Jepira tidak menyangka, bahwa ucapannya yang sepercik dapat membuatnya malu seumur hidup.
Kemarin siang, Jepira, si jerapah, melintas di depan rumah paman Rusa. Saat itu, pintu rumah paman Rusa terlihat terbuka, tetapi tak terlihat paman Rusa maupun Ruki, anak paman Rusa, dari pandangan Jepira. Namun begitu, Jepira bisa samar-samar mendengan percakapan yang terjadi di dalam rumah.
"Jangan pukul aku ayah, jangan pukul," suara Ruki yang terdengar oleh Jepira.
"Sini kau Ruki, jangan coba lari dari ayah," berikutnya terdengar suara paman Rusa dengan nada marah.
Jepira kaget mendengar percakapan ayah dan anak dari dalam rumah paman Rusa itu.
"Wah, sepertinya Ruki sedang dimarahi ayahnya," batin Jepira.
Ternyata percakapan dari dalam rumah itu masih berlanjut.
"Dimana kau taruh dompet ayah Ruki, mengakulah," ucap paman Rusa dari dalam rumah.
"Aku tidak tahu ayah, aku tidak mengambilnya," jawab Ruki mengelak.
Jepira ikut merasa deg-degan mendengar percakapan itu. Ia pun segera bergegas lari meninggalkan rumah Ruki.
"Hah, Ruki telah mengambil dompet paman Rusa? Kenapa Ruki sampai berani mencuri dompet paman Rusa?" Pertanyaan itu berkecamuk di dalam otak Jepira.
Saat sampai di tengah hutan, Jepira bertemu dengan Kikan, si kancil. Ia pun menceritakan apa yang dia dengar kepada Kikan.
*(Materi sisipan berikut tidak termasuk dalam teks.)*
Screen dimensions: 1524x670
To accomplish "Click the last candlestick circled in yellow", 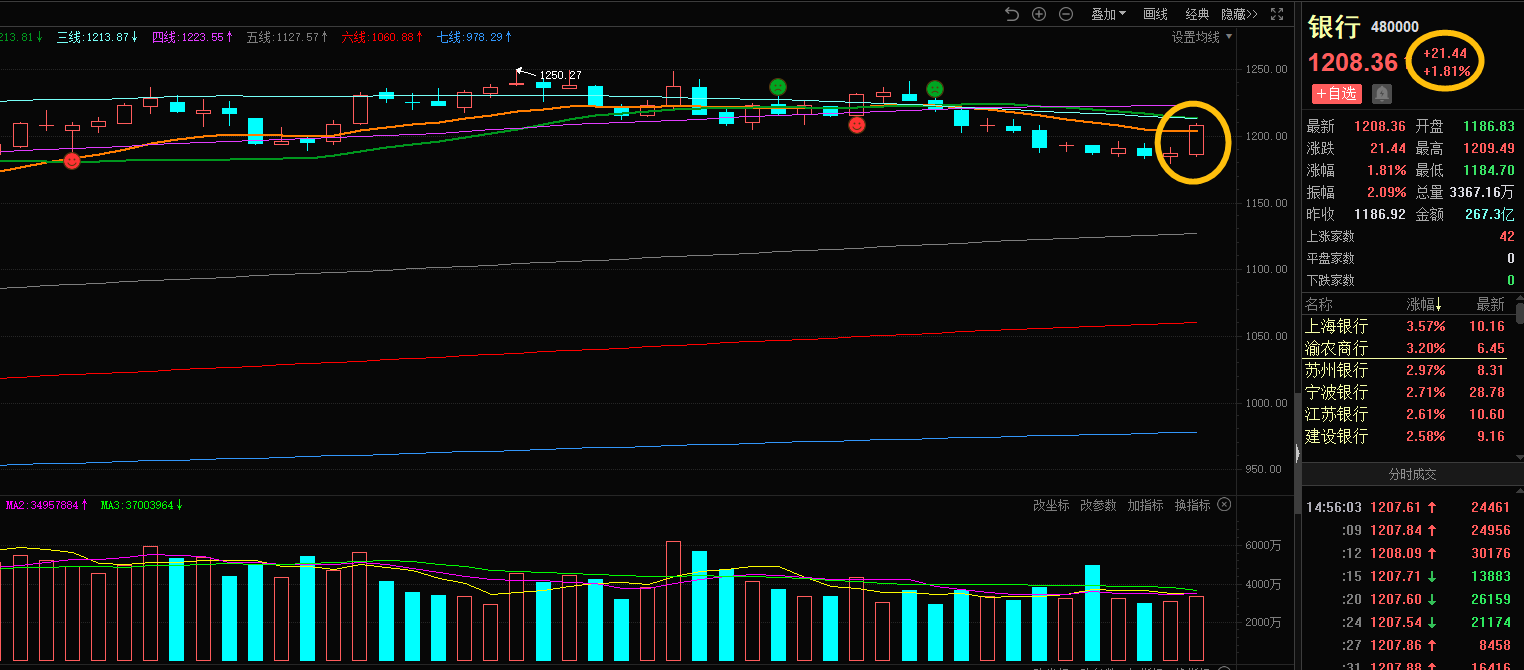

"Kikan, Ruki telah mencuri dompet paman Rusa, tetapi dia tidak mau mengakuinya, padahal paman Rusa sudah hampir memukulnya," cerita Jepira.
"Ah yang benar Jepira, darimana kau tahu?" Tanya Kikan.
"Aku tadi lewat di depan rumahnya, dan aku mendengar percakapan mereka dari dalam rumah," terang Jepira kepada Kikan dengan muka serius.